© Ak Gazete 2015

Bir Ekrem klasiği: “Ben sorumlu değilim!”

Ali Karahasanoğlu'nun köşe yazısı

Bu adamlar, Türkiye’yi yönetmeye kalkışıyorlar..

İstanbul’u çok yönettiler..

Liyakatsizliklerden başlayın, beceriksizliklere kadar..

Kadrolaşmadan başlayın, hiçbir İstanbullunun derdi olmayan eşcinsel evlilleklere toplumu hazırlamaya kadar..

Ne kadar işgüzarlık varsa..

Ne kadar, al takke ver külah ilişki varsa..

Ne kadar işten kaçma, ama aynı zamanda şov yapma rezaleti varsa..

İstanbul’da yaşanıyor..

Alın size son örneği..

Eski Ticaret Bakanı Ruhsar Pekcan için, muhalefet kıyametleri koparttı..

Ne imiş, Pekcan’ın eşinin ortağı olduğu şirket, bakanlığa dezenfektan satmış.

“Eğer diğer firmalardan daha ucuza satmış ise, sorun ne?” dedik..

“İlla devletin kazıklanmasını mı istiyorsunuz?” dedik..

“Bakanın eşinin ortak olduğu şirket satmayıp, araya bir şirket girse, o da % 25 komisyon alsa, böylece işler düzgün mü yapılmış sayılacaktı?” diye sorduk..

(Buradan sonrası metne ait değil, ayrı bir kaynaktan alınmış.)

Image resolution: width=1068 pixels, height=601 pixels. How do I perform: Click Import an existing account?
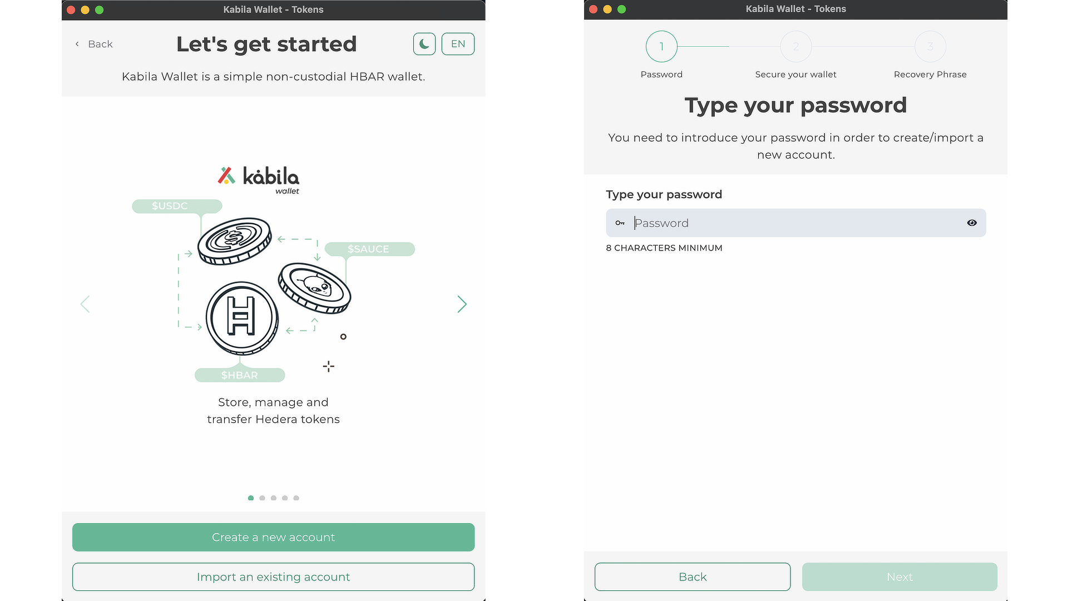click(273, 577)
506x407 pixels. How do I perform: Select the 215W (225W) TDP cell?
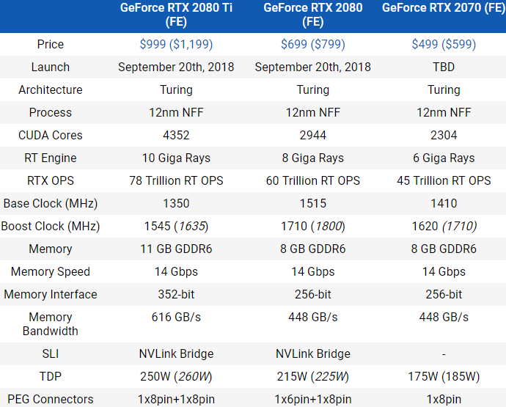click(312, 376)
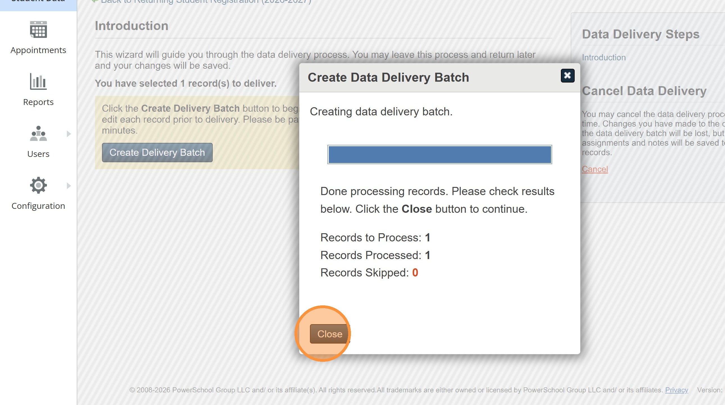The image size is (725, 405).
Task: Expand the Users submenu arrow
Action: click(x=68, y=134)
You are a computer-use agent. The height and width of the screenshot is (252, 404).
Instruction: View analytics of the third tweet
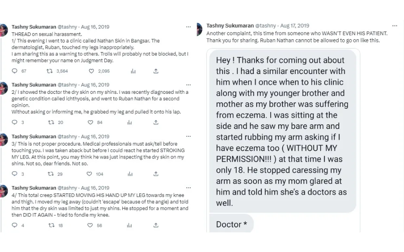[130, 174]
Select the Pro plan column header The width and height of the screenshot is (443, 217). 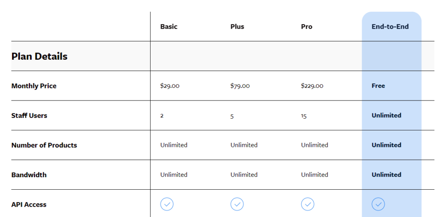pyautogui.click(x=307, y=26)
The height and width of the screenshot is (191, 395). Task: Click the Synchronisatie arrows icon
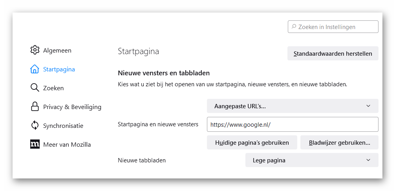click(x=35, y=126)
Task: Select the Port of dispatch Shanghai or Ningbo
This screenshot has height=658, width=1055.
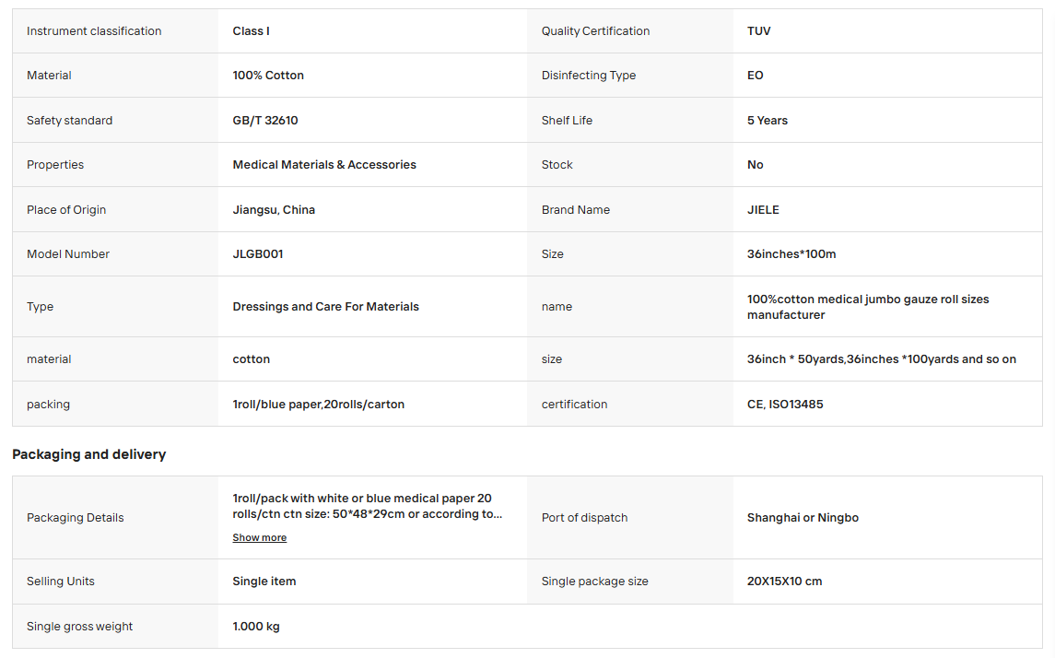Action: pos(803,517)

Bakanın eşi, tam da dikkat çektiğimiz konuya açıklık kazandırıp, “Bana, aracı şirketlere satış yapmamı, onların bakanlığa kâr payı koyarak satış yapması önerildi. ‘Ben onlara para kazandırmam’ diyerek, direk satış yaptım” dedi..

Her şeye rağmen, “Etik değil” diyebilirsiniz..

“Ne aracı ile, ne de direkt, eşinin bakanlık koltuğunda oturduğu bir  dönemde, böyle bir ilişkiye hiç girilmese daha iyi olurdu” diyebirisiniz..

Peki, Ekrem İmamoğlu’nun imza attığı, şu rezalete ne diyeceksiniz?

Konu, yine dezenfektan..

Bu sefer alımı yapan, İstanbul Büyükşehir Belediye Başkanlığı..

Ümraniye Belediye Başkan Yardımcısı Yavuz Selim Tuncer, Ekrem İmamoğlu’nun başında olduğu İBB’nin litresi 73 TL’den 15 bin litre dezenfektan alımı yaptığını, kendilerinin ise İstanbul Gürpınar İMKB Meslek Lisesi’nden litresi 15 TL’den 4 bin litre alım yaptıklarını açıklıyor..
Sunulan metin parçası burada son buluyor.